GLP-1s Walkie Talkie 3/6/24
This is a deep dive into our body’s blood sugar management system. How GLP-1 agonists improve cellular function to reduce body fat and prevent diabetes.
About 38 million Americans have diabetes…that means 10% of the US population has type 2 diabetes.
Type 2 diabetes mostly develops in people over 45 years old. However, the rate of children and teens developing type 2 diabetes is surging at an alarming rate.
WHAT IS DIABETES?
Diabetes is a chronic condition that affects how your body turns food into energy. Basically, diabetes is an endocrine disease that presents when the body cannot regulate blood sugar.
The body breaks down most food into sugar (glucose), releasing it into your bloodstream.
When blood sugar levels rise, it signals the pancreas to release insulin.
WHAT’S INSULIN?
Insulin is a peptide hormone secreted by Beta cells found in pancreatic islets. It maintains normal blood sugar levels by facilitating cellular glucose (sugar) uptake and by regulating carbohydrate (glycogen), lipid, and protein metabolism.
Insulin acts like a key, letting blood sugar into your body’s cells for use as energy.

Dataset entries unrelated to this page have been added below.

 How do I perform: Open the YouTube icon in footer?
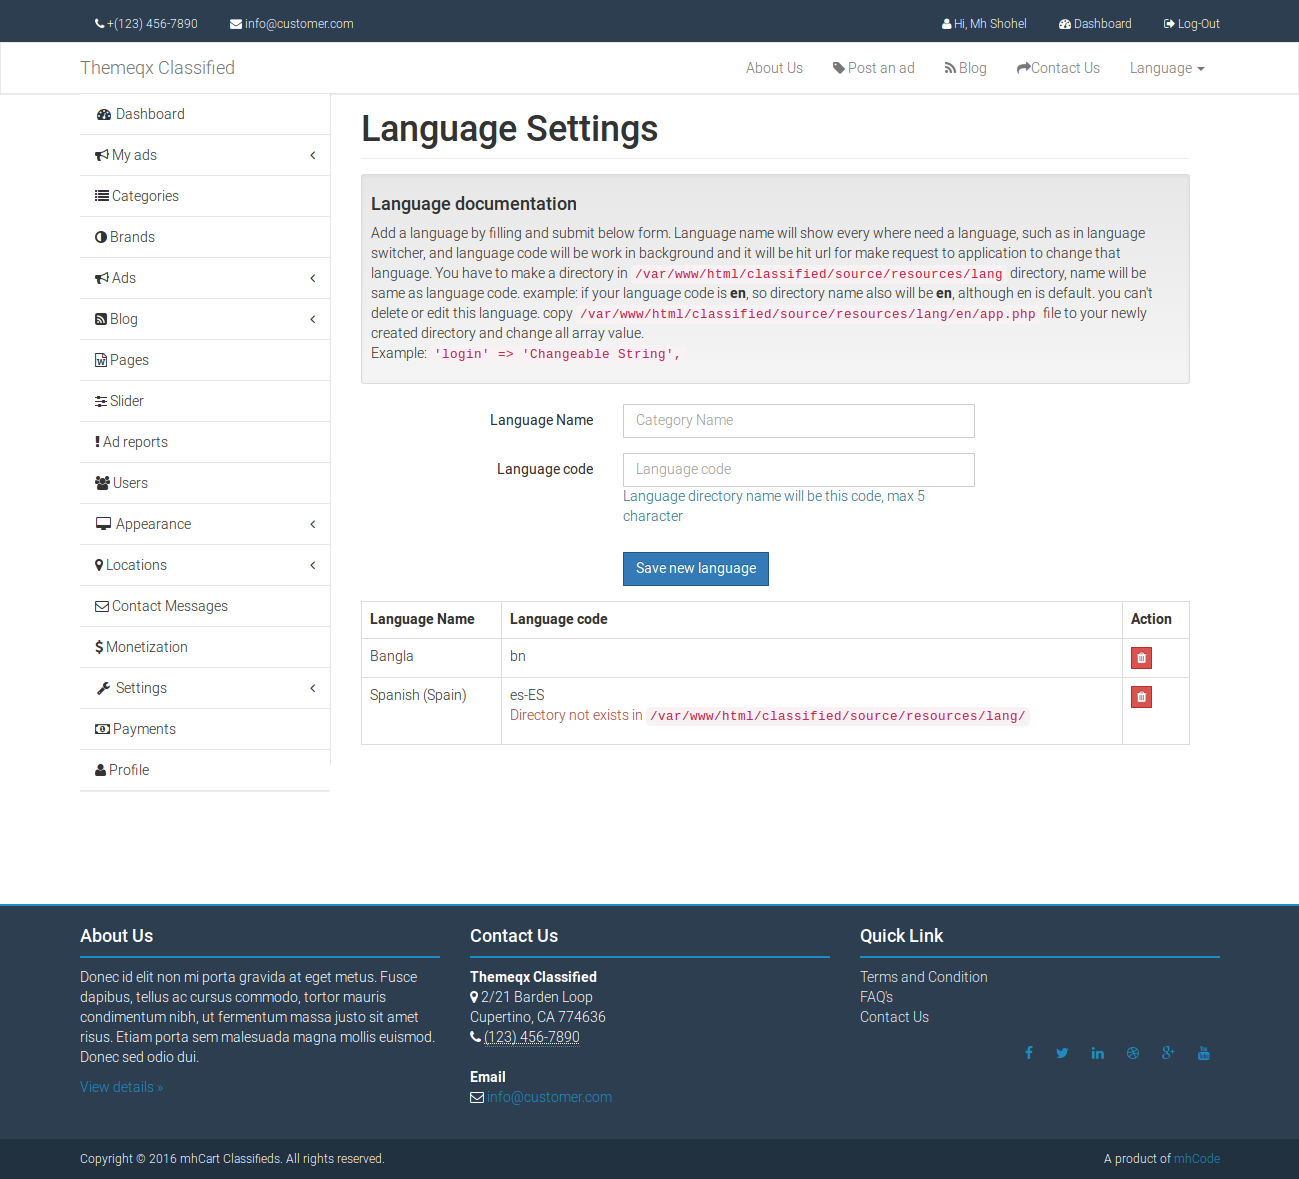click(x=1203, y=1053)
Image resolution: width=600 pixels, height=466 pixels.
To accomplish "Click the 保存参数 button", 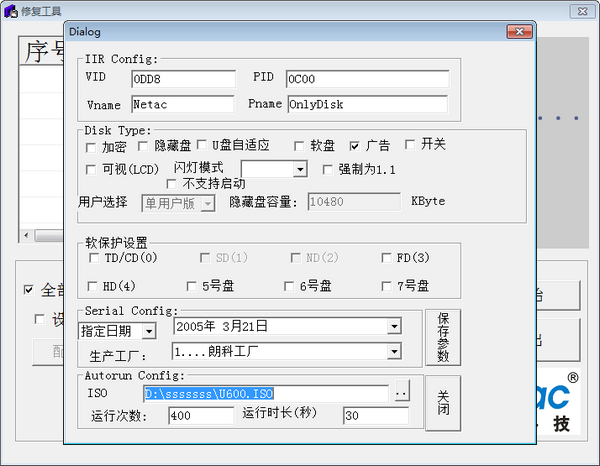I will point(443,337).
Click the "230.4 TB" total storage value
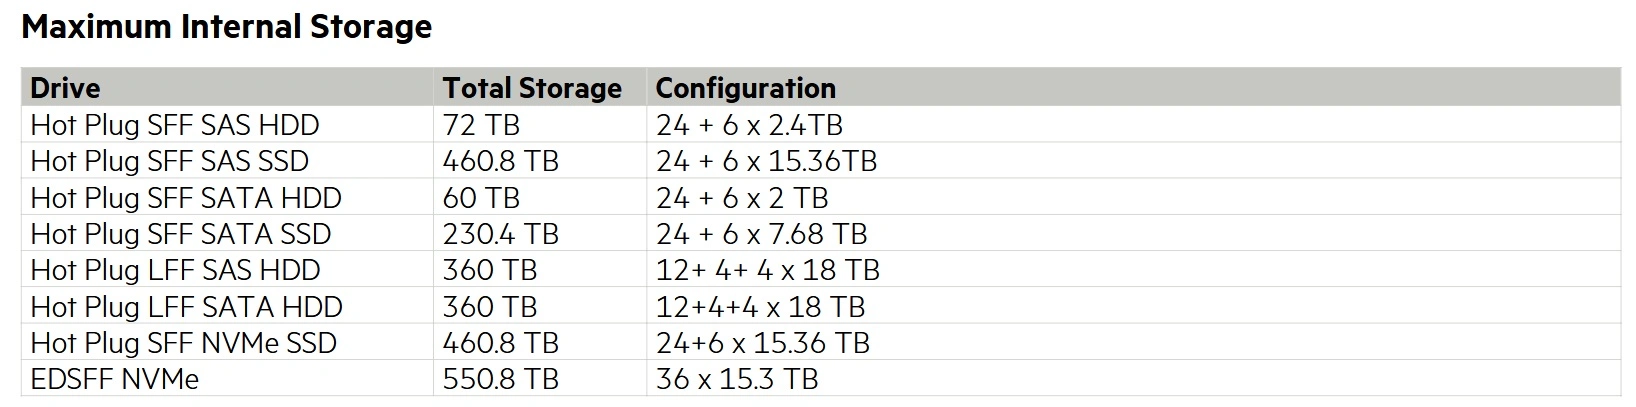The image size is (1636, 407). pos(500,234)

Insulin binds to sugar in our blood and, through an insulin receptor in our cell membrane, can move sugar from the blood into the cell for energy.
SUGARS TO BALANCE
Glucose is a monosaccharide (one), meaning it’s a single structural carbohydrate unit. Our cells use glucose to make ATP. And the desire of insulin is to move glucose into the cell for energy.
Glucose is a large molecule and can’t pass the cellular membrane without insulin unlocking the glucose channel.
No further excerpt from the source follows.